All martial arts come from a point source, Japanese arts can be traced back to China and those arts can be traced back to India. Or is that buddhism?
No wait, all Japanese budo are traced back to battlefield arts, you know, you try something on the battlefield and it works so you make it a kata to teach your students.
Or you have a fight with Musashi and then go meditate on a mountain to get divine inspiration from the tengu about how to beat him next time.
Speaking of Musashi, there’s the archetypal inventor of a martial art. He just shows up one day with his two swords and beats up everyone. That’s the ticket, you get an inspiration and create a school and you’re famous for 400 years.
Or like Bruce Lee, you study a couple of arts and then “take the best and leave the rest”. I suppose that’s the real inspiration for most of the “new koryu” we see around today, Buddy studies iaido and aikido for a while and comes up with his own school for which he finds a cool name and installs himself as soke.

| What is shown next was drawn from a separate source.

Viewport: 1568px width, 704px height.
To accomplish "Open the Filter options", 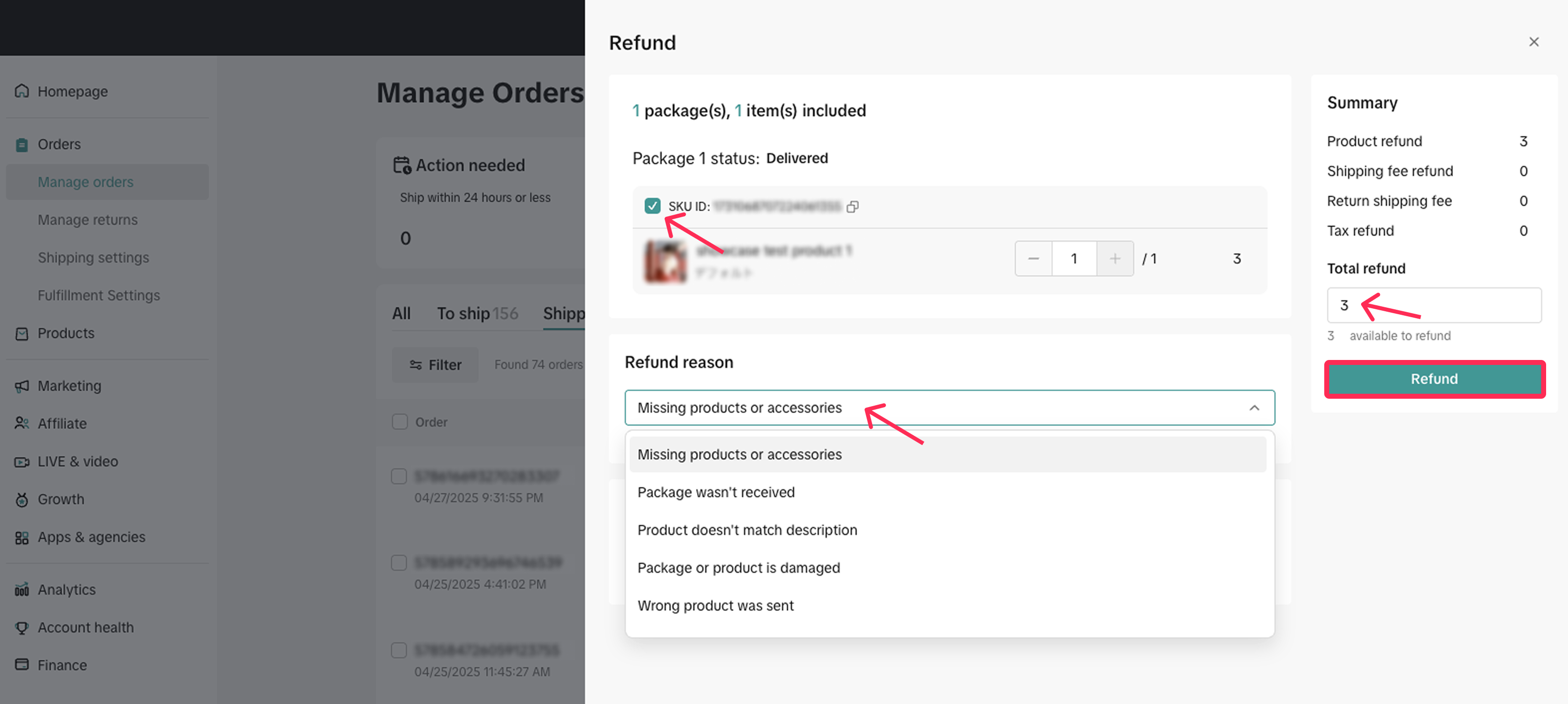I will coord(435,365).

Shu Ha Ri right? Memorize the school, analyze it and then leave to start your own school.
It really isn’t like that… well it is for Buddy and maybe he’s got a club for a while, maybe he’s got a bunch of clubs but if you want to say he’s got a school, check back in three or four generations.
Let’s go back to Musashi and his invention of a new school. Was it actually new? Pretty much everything comes from something if you look at it, and it would seem that Musashi’s school was no different. He learned from his father, and then he worked out his own way of doing things. His ultimate work, the Gorin no Sho concerns his Niten Ichiryu and has exactly five kata, the Nito Seiho of the modern school. He doesn’t mention any other techniques. But if you look at his earlier work, the 35 articles (36?) you will find one sword stuff, so what’s going on? We look at a snapshot of the final version of his school, we don’t see what went before because we don’t look, so we assume his two-sword style just “popped into being”.
It didn’t of course, it was 50 or 60 years in the making and certainly evolved over time.
Buddy who creates a school out of bits and pieces of other schools has something that’s bits and pieces. Doubtless it works, after all the schools he took it from made it work, so why not, but it ain’t pretty. For another take on this idea look at the kendo federation seitei gata. The iaido kata are mostly taken from one lineage of koryu, with a couple kata hauled in from other schools to demonstrate other concepts, but the whole thing was a “mix tape” when it was created. Now, 30 years and a lot of hours of practice by a very large number of people has smoothed it out into a school of its own. The roots are in older arts, both the method and the theory, but it’s a new creation as much as Buddy’s art is. The difference is that Buddy isn’t hundreds of highly experienced, highly ranked sword instructors, he’s a three-year man so it’s going to be a long time before he can work his style into something that makes sense internally.
On the other hand, there’s also seitei jodo in the kendo federation. This is a set of 12 kata taken from a single school and practiced by thousands just as is seitei iai. In this case, the folks who own it can make a pretty strong argument that all you can learn in the old art, with it’s dozens of kata, can be learned in the seitei. And since the same instructors are teaching the “new” school as well as the “old” school at the same time, they might have a point. The “new” school is a representative subset of the old, rather than a new invention. Subsets of kata are hardly new, koryu add and subtract kata at the whim of each successive headmaster. Musashi’s Niten Ichiryu has been added to and subtracted from so why not Shindo Muso Ryu jodo? Well in fact it has had sets of kata added within the last couple of generations so why not “take the best” and create SMR light or seitei jo?
New sword school? In the absence of a war to test the kata? Sure, call it the Edo period. Then get to work on the creation myth.